● Work request:
Counting only lines that contain "will", how many are there in the records below? Give the figure alone.

##### Data shown

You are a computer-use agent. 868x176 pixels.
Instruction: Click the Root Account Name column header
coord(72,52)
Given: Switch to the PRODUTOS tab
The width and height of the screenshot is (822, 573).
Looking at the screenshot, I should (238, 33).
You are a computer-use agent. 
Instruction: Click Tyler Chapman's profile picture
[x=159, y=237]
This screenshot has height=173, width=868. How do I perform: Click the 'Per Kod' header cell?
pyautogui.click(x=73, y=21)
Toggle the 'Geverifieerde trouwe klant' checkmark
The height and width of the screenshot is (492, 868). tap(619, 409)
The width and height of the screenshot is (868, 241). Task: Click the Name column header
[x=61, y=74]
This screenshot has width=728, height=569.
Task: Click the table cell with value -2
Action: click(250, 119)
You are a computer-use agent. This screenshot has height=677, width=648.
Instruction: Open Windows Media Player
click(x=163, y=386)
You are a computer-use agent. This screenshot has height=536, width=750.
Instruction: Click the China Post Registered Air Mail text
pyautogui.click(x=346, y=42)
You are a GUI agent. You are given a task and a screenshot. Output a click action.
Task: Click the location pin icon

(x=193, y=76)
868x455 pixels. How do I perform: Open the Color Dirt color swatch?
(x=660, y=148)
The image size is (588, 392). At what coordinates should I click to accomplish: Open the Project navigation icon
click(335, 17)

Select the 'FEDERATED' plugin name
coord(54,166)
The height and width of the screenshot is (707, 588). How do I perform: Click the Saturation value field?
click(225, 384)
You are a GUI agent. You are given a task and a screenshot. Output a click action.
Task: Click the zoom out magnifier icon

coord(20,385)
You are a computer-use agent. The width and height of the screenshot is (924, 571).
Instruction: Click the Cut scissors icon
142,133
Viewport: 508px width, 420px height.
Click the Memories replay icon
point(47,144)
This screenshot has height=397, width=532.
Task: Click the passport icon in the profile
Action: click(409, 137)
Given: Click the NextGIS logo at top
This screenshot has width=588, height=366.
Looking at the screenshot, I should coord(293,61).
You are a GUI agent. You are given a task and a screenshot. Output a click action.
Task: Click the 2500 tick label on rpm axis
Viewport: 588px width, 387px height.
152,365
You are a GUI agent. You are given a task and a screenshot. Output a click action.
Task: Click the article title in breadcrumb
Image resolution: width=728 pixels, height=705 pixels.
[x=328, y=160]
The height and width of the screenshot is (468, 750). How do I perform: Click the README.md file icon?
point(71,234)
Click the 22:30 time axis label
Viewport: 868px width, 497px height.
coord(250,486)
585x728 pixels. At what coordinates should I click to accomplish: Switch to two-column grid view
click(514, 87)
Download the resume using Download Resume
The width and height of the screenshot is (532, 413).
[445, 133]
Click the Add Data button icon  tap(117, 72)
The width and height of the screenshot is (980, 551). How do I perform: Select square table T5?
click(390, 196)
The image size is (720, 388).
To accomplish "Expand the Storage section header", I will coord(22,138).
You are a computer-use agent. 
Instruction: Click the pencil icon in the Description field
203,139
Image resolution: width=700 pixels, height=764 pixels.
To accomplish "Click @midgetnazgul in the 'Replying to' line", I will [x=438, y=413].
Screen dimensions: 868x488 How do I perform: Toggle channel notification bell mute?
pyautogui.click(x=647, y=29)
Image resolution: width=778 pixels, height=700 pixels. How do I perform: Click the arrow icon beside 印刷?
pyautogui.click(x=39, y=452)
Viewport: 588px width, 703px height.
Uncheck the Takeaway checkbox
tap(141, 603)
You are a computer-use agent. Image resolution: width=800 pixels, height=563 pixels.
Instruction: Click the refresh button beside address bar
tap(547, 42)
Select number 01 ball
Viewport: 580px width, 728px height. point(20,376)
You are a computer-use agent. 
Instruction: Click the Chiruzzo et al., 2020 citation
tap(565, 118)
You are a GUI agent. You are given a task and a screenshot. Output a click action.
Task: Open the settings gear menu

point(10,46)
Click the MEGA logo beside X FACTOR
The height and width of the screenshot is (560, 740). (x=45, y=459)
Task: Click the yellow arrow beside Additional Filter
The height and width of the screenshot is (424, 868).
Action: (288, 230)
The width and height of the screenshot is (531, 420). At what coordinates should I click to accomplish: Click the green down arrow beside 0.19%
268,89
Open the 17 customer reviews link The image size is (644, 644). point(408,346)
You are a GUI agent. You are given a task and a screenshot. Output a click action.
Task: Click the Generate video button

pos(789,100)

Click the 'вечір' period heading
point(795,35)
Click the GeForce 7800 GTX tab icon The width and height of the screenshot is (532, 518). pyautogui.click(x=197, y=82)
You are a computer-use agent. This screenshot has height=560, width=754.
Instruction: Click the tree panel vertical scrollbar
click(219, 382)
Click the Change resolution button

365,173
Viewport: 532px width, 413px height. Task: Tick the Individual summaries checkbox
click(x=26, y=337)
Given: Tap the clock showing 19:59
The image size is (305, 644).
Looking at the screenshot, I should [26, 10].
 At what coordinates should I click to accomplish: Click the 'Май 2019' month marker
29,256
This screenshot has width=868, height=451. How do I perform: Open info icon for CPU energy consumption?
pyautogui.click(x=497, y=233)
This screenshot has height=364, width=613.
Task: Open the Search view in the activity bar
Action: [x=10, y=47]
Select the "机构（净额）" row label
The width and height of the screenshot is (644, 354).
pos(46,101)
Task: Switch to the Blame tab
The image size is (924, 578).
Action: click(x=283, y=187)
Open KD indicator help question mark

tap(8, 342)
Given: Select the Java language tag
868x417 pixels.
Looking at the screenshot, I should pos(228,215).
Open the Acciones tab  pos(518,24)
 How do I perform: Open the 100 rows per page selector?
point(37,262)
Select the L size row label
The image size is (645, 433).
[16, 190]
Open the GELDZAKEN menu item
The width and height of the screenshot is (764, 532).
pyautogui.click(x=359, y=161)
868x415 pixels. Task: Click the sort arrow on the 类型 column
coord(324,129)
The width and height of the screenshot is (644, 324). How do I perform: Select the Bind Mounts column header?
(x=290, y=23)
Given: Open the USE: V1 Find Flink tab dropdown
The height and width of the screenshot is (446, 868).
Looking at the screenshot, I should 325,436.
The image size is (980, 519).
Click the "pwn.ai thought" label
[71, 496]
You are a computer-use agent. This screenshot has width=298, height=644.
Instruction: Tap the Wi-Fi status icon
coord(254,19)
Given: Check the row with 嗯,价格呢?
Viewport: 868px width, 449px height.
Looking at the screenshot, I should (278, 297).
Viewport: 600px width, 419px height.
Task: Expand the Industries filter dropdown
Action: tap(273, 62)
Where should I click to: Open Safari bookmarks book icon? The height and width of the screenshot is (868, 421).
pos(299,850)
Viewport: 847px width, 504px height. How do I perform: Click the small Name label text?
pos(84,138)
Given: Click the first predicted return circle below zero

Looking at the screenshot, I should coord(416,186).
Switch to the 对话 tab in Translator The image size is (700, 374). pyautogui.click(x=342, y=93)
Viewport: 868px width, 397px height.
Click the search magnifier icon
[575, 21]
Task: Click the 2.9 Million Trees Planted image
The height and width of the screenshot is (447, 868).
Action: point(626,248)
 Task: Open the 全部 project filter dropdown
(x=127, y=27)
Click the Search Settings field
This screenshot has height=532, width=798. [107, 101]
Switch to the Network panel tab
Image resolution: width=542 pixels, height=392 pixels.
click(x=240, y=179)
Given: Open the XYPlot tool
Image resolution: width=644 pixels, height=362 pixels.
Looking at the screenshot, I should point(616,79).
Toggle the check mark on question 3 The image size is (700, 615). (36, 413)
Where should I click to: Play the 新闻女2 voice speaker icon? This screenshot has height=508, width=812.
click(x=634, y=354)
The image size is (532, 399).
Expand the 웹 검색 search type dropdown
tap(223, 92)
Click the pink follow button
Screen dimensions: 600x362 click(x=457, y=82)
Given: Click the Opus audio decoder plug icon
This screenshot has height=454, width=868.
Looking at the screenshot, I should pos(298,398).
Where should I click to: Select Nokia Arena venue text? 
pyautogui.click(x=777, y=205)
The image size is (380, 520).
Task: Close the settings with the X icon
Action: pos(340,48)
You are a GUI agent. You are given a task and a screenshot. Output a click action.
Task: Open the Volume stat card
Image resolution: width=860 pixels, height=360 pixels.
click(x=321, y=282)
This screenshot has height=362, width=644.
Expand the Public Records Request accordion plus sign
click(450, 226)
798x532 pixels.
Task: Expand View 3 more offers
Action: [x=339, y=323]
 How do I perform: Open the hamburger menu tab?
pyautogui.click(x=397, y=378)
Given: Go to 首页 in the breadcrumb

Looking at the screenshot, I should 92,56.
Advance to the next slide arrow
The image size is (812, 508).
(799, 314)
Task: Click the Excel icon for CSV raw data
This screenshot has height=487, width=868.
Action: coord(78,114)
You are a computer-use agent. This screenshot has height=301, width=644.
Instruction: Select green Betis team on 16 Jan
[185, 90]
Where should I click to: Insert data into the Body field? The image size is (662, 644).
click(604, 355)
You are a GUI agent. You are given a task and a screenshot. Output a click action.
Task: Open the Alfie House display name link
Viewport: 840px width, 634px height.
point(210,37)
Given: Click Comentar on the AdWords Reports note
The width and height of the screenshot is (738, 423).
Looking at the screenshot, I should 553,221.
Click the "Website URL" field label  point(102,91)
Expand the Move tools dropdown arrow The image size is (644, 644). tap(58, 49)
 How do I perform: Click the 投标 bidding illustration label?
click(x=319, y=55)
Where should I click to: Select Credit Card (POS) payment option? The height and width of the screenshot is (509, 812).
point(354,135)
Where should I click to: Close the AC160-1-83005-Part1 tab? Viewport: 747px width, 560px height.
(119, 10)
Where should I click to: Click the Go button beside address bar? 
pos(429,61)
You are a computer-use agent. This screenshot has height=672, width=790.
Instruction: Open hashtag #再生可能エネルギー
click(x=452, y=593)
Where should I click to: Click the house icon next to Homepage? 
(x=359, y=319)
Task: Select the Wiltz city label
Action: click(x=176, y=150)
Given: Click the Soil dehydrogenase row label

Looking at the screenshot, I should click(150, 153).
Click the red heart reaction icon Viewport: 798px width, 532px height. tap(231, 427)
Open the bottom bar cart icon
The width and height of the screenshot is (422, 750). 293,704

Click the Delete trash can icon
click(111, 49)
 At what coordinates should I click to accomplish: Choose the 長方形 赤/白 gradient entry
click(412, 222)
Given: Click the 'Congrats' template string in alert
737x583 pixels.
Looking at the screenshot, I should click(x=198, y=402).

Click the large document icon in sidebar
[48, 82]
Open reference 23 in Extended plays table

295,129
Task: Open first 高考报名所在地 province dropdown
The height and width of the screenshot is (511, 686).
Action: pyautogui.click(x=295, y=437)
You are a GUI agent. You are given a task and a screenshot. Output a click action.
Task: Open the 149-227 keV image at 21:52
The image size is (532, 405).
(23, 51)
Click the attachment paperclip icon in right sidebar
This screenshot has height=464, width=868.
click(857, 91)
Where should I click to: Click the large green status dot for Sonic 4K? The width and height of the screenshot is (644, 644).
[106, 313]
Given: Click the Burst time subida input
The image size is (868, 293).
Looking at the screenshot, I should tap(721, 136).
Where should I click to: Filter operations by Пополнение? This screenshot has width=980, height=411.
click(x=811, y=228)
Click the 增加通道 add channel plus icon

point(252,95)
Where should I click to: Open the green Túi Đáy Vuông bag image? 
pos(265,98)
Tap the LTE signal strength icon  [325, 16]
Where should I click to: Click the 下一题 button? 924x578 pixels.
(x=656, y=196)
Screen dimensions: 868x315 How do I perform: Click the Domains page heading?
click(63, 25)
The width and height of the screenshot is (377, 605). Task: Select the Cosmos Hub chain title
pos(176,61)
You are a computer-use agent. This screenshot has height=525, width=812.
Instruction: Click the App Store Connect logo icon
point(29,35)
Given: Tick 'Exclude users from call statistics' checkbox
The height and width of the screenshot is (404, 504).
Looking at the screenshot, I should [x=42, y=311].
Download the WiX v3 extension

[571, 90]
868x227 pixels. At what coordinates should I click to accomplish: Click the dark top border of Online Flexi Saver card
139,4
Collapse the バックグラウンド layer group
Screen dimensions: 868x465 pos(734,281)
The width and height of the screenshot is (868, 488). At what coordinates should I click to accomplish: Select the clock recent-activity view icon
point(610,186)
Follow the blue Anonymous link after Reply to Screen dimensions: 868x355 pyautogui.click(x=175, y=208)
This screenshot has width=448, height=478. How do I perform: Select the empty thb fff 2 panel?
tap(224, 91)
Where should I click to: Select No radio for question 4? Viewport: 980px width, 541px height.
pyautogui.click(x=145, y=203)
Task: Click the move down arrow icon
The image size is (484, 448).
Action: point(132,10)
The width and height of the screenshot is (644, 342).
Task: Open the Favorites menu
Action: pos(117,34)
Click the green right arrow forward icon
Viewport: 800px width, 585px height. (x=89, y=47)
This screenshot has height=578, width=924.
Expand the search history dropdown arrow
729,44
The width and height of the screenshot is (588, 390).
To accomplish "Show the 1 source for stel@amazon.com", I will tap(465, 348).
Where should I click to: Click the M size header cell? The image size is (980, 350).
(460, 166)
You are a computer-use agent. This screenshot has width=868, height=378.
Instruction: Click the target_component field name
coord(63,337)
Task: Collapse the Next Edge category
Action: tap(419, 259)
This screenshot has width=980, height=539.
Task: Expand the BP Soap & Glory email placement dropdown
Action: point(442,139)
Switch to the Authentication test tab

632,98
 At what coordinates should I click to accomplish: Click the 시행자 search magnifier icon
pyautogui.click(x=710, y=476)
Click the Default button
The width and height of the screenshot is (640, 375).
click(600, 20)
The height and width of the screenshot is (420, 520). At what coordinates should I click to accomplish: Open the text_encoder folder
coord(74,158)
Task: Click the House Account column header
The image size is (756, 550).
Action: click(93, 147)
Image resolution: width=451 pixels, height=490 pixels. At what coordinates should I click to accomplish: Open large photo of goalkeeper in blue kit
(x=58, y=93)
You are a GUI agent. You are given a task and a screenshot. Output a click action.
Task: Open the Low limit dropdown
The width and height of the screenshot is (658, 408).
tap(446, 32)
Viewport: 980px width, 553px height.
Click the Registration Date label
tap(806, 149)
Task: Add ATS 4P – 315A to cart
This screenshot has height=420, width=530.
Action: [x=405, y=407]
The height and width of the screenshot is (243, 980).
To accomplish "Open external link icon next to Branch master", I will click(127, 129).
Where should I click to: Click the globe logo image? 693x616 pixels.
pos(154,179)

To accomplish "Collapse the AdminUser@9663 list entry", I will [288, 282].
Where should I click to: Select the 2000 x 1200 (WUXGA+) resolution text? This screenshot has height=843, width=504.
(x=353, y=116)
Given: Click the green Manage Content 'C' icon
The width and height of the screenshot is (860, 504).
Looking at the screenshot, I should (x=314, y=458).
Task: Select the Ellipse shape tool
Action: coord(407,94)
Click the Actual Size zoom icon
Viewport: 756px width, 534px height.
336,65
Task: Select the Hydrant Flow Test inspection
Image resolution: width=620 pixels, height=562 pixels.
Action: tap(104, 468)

##########

● Solution to this task:
5